VCC is based on roles and rules. Roles include taxonomy experts, subject matter experts within the organization (e.g., chemists, engineers, human resources staff, etc.), editors, and publishers. The company says the work-flow feature allows taxonomy and classification management to be distributed to subject matter experts who know the content, as well as to knowledge engineers who know and understand taxonomy development. Different people who serve different roles are assigned different permissions to alter categories. The company claims that VCC is the only software that enables such real-time collaboration between knowledge workers and subject experts.
VCC uses rules to define how documents should be classified. Once taxonomies have been set up, VCC automatically classifies new documents as spiders discover them. The customer can control automatic classification by defining how well VCC thinks a document matches a category. For instance, if VCC's confidence level for a candidate category exceeds 70 percent, then automatically publish it into that category; if not, route the decision to an assigned knowledge worker. Verity calls this "automated classification with manual oversight."
Verity worked with DuPont to develop VCC. Whitney said the company uses VCC to manage a 25,000 node taxonomy. Internal users include "everyone from a bench chemist to a knowledge engineer—whoever." He said VCC provides DuPont with "frictionless review between highly specialized knowledge workers, many with Ph.D.s, and the knowledge engineering staff."
Usually we think of classification schemes as a way to help people discover information. Whitney cited Raytheon as an example of a customer that needs content classification to help sort out information that can't be shared with the public for security reasons.
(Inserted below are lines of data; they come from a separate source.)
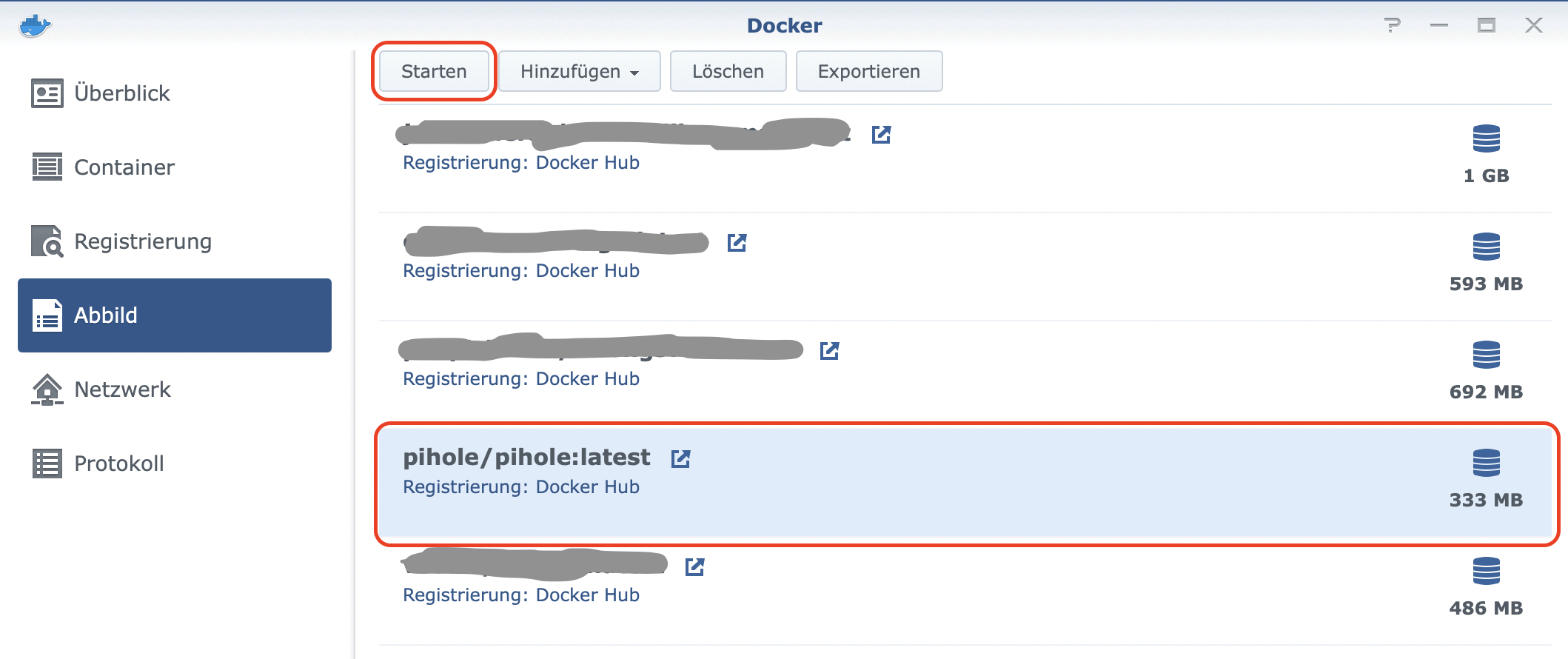Open external link icon of 593 MB image
1568x659 pixels.
[x=737, y=243]
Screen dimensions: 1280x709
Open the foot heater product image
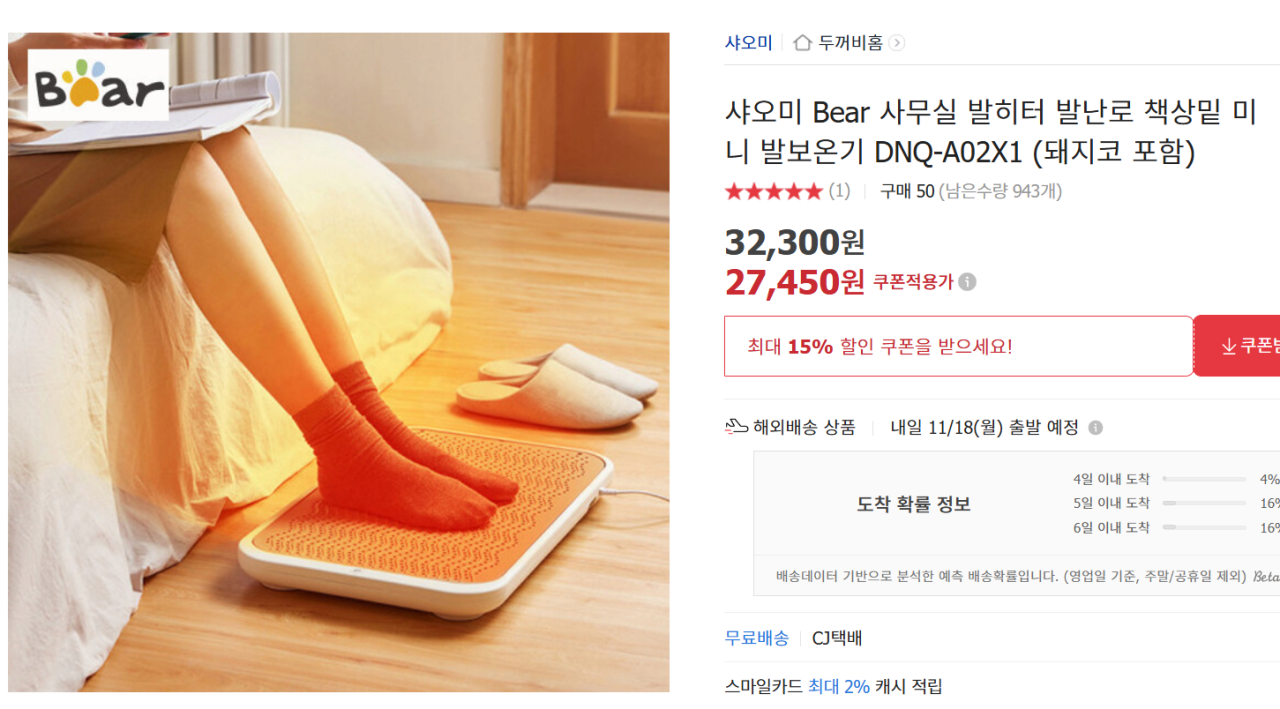(x=339, y=362)
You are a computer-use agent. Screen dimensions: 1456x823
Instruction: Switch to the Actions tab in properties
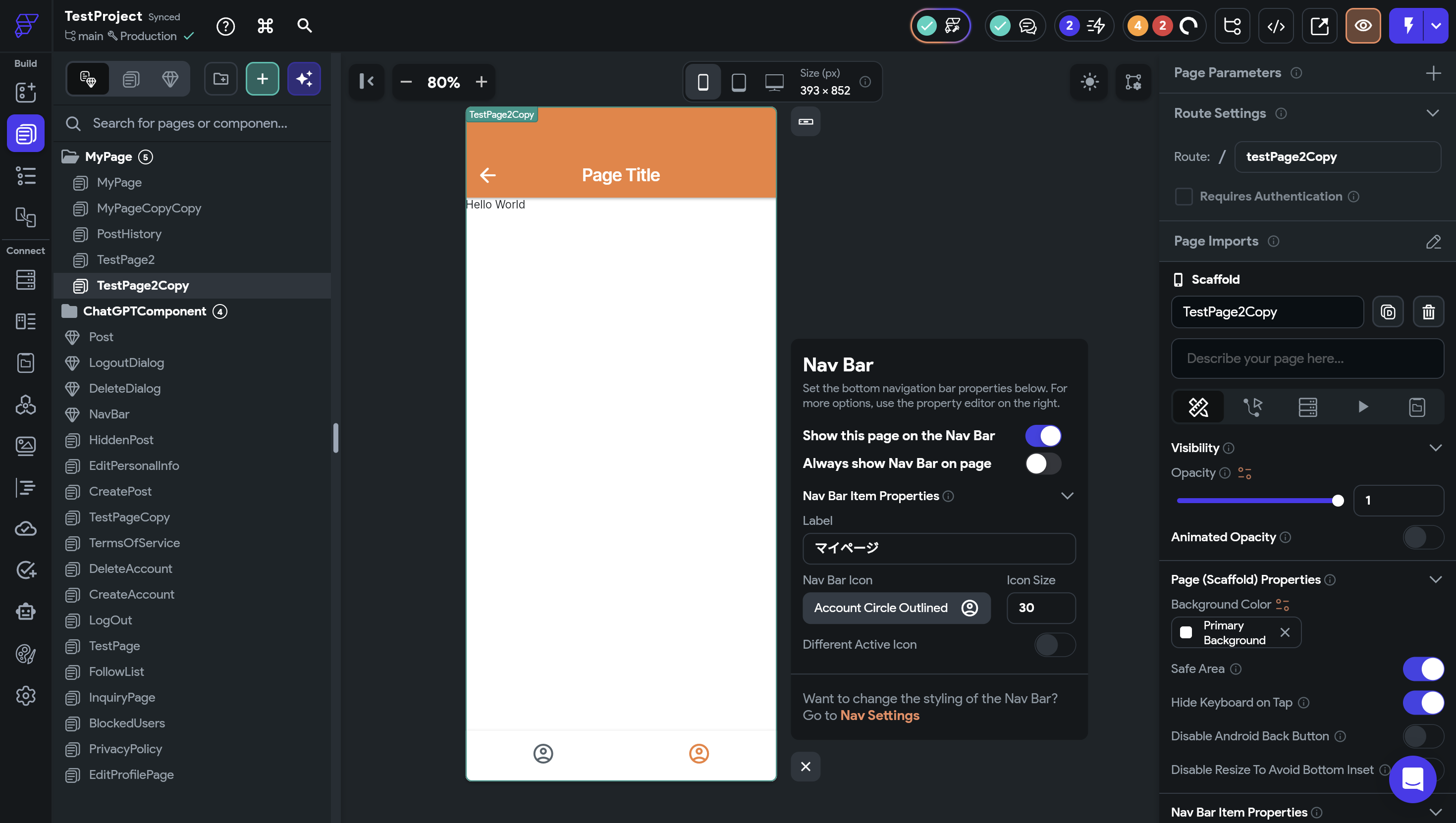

He said Raytheon is using VCC to profile all of the content on its extranets to insure that documents that must be restricted due to federal security regulations don't accidentally leak out to the public Web.
Feldman noted that many organizations do not have a large staff of librarians or other information professionals trained in taxonomy management and document classification; she said the VCC could save enough manual labor so that a relatively small professional knowledge management staff could serve the needs of a large organization. She noted that even an organization such as her own (IDC) could benefit. "We have very large taxonomies; each of our 700 analysts is responsible for our own subject areas." She envisions VCC's automated-but-human assisted classification and work-flow management allowing "much less burdensome" knowledge management for such an organization.
Feldman praised VCC's user interface, calling it "friendly and accessible." She predicts both knowledge workers and subject experts will find VCC easier to work with than previous products.
Whitney said VCC can interact with content management systems, such as Interwoven, Lotus Notes, FileNet, and Documentum.
Other companies offering automated classification products for the enterprise include IBM with its Discovery Server product, based on IBM Almaden research, and Inmagic, whose Classifier product is powered by TopicalNet.